British television block for children, broadcast on ITVBe

littleBe was a British preschool children's television programming block broadcast by ITVBe in the United Kingdom. The block was launched on 3 September 2018, and ended on 31 May 2024. The block aired from 9 am to 12 pm on weekdays, and was aimed at children aged two to five.

== History ==
On 4 July 2018, the block was announced at the Children's Media Conference, tentatively, without a name. It was eventually named littleBe and launched on 3 September 2018.

The block was similar to the Mini CITV block that CITV used to broadcast before the network removed all pre-school TV shows from the channel.

On 30 August 2018, ITV announced that Sooty would move to the block from its original broadcaster, CITV.

At 12 noon on 31 May 2024, littleBe was quietly discontinued for unknown reasons and without any official announcement. However, its programming, including Sooty, continues to be seen through streaming service ITVX.

=== Development ===
Jason Ford from ITV Creative coordinated with Bubble to create visual effects and animation for the block's promos and brand. Greg Claridge and James Taylor composed the block's music and sound effects.

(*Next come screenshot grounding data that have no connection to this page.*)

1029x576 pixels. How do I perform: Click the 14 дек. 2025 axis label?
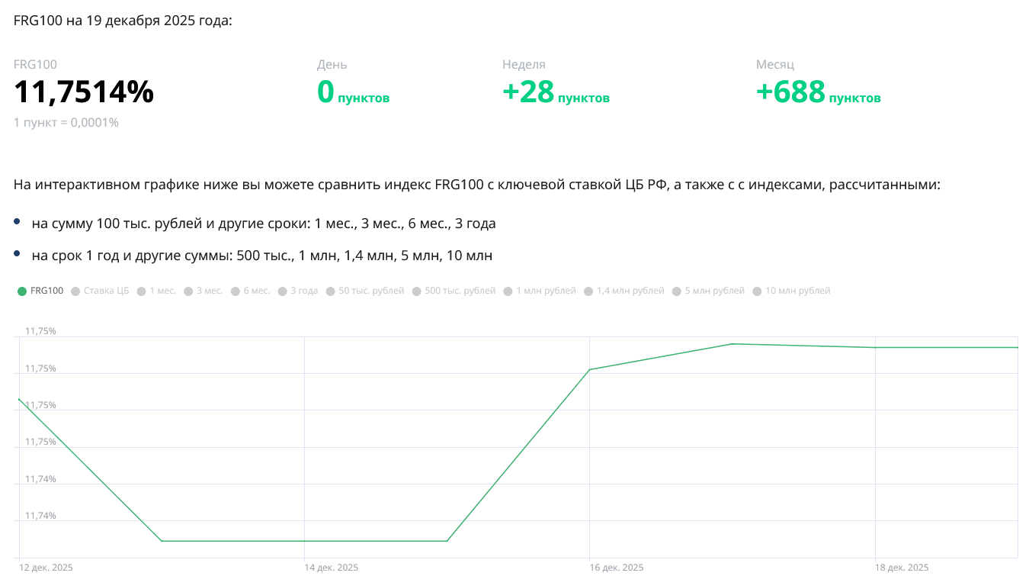[x=331, y=568]
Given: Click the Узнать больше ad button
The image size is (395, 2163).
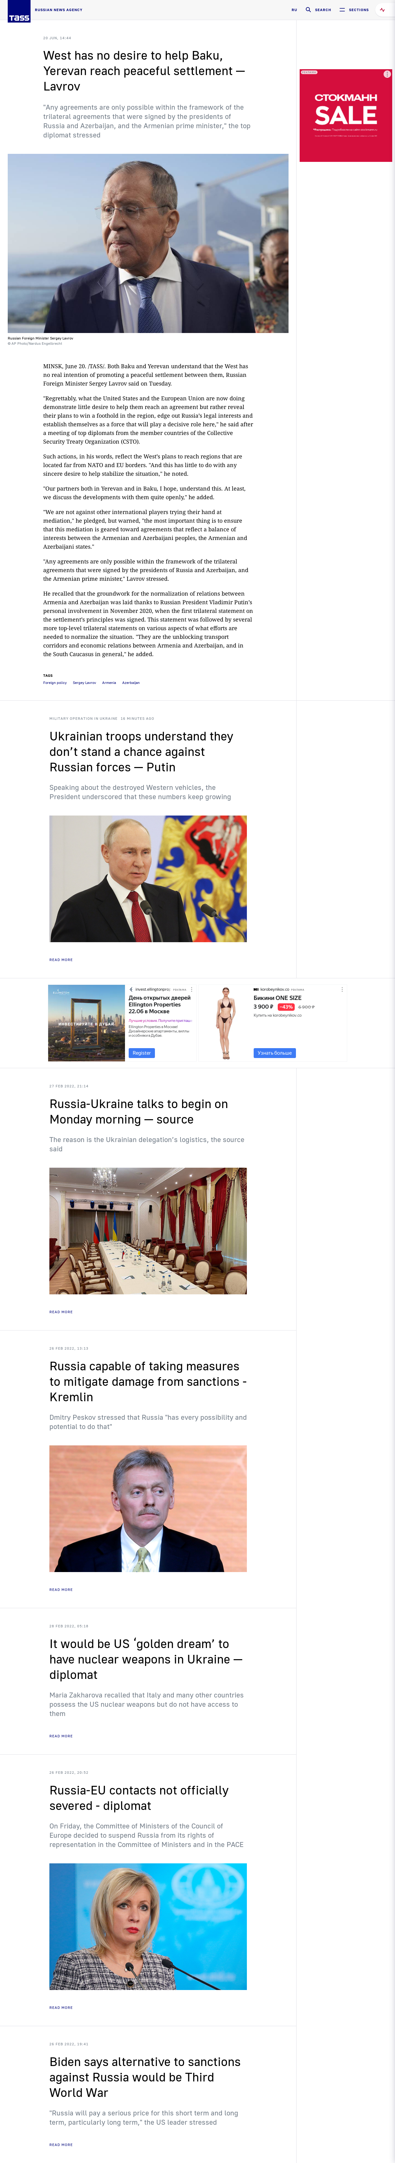Looking at the screenshot, I should (274, 1053).
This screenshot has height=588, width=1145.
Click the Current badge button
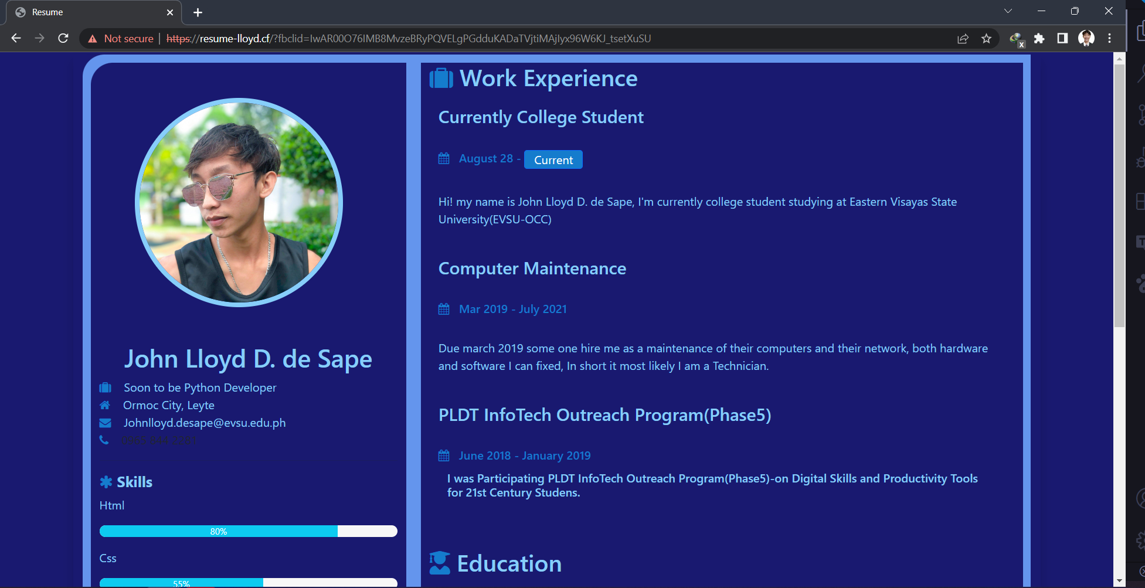click(x=553, y=160)
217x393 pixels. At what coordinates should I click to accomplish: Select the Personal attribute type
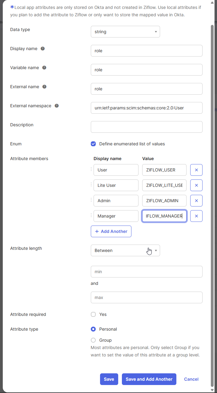93,329
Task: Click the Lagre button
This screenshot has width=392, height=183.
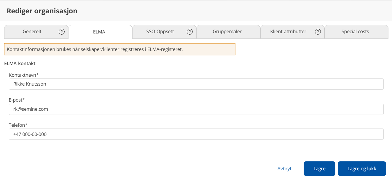Action: tap(319, 168)
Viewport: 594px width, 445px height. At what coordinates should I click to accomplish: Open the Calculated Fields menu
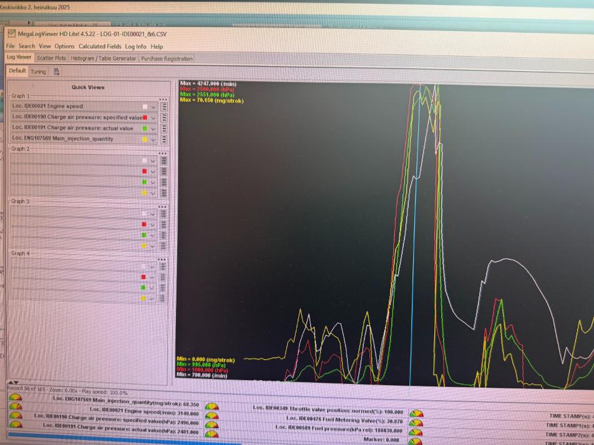point(100,46)
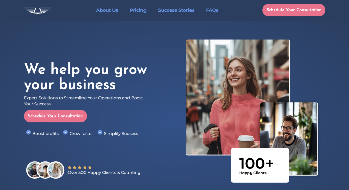Click the 100+ Happy Clients card
This screenshot has width=349, height=190.
260,165
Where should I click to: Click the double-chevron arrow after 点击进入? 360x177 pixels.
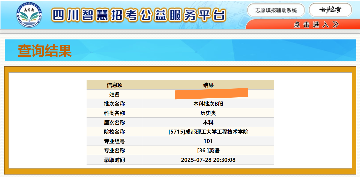click(x=335, y=24)
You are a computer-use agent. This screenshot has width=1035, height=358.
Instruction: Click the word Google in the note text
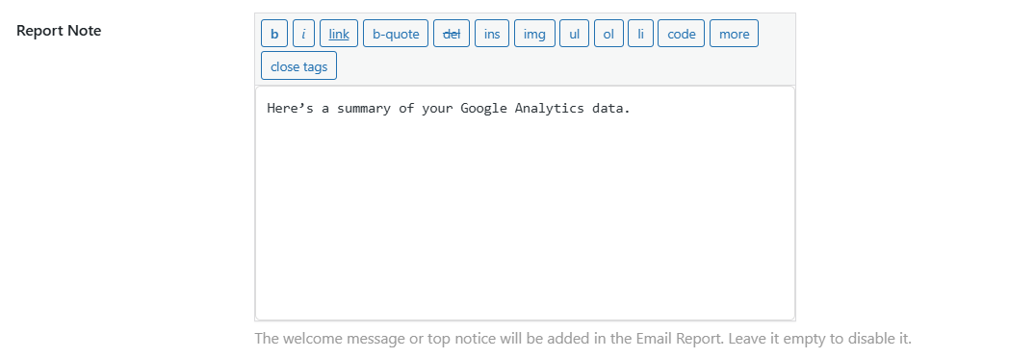484,109
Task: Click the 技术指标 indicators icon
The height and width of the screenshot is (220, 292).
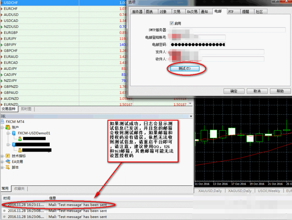Action: 8,156

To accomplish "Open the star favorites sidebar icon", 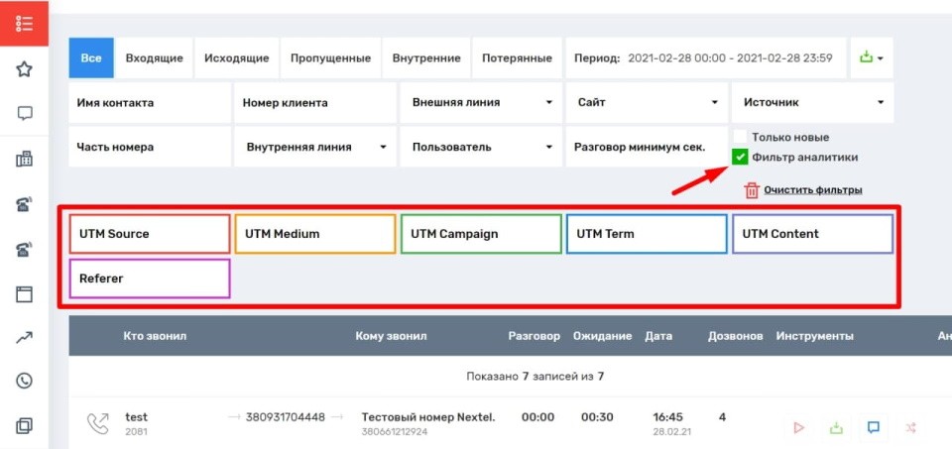I will coord(25,68).
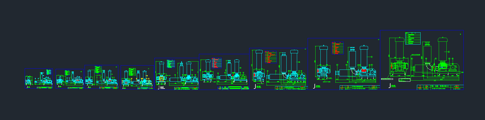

Ford stated for the development:

"It was an absolute pleasure to work with Greg, James and the team. From the offset, they completely understood the unique feel I wanted to achieve to complement the stripped-back animation style for littleBe."
— Jason Ford, ITV Creative, Creative Director Brand & Design

== Programmes ==

Programmes on the block were aimed toward a preschool audience and ranged from acquisitions such as Pingu in the City, to original series such as Sooty.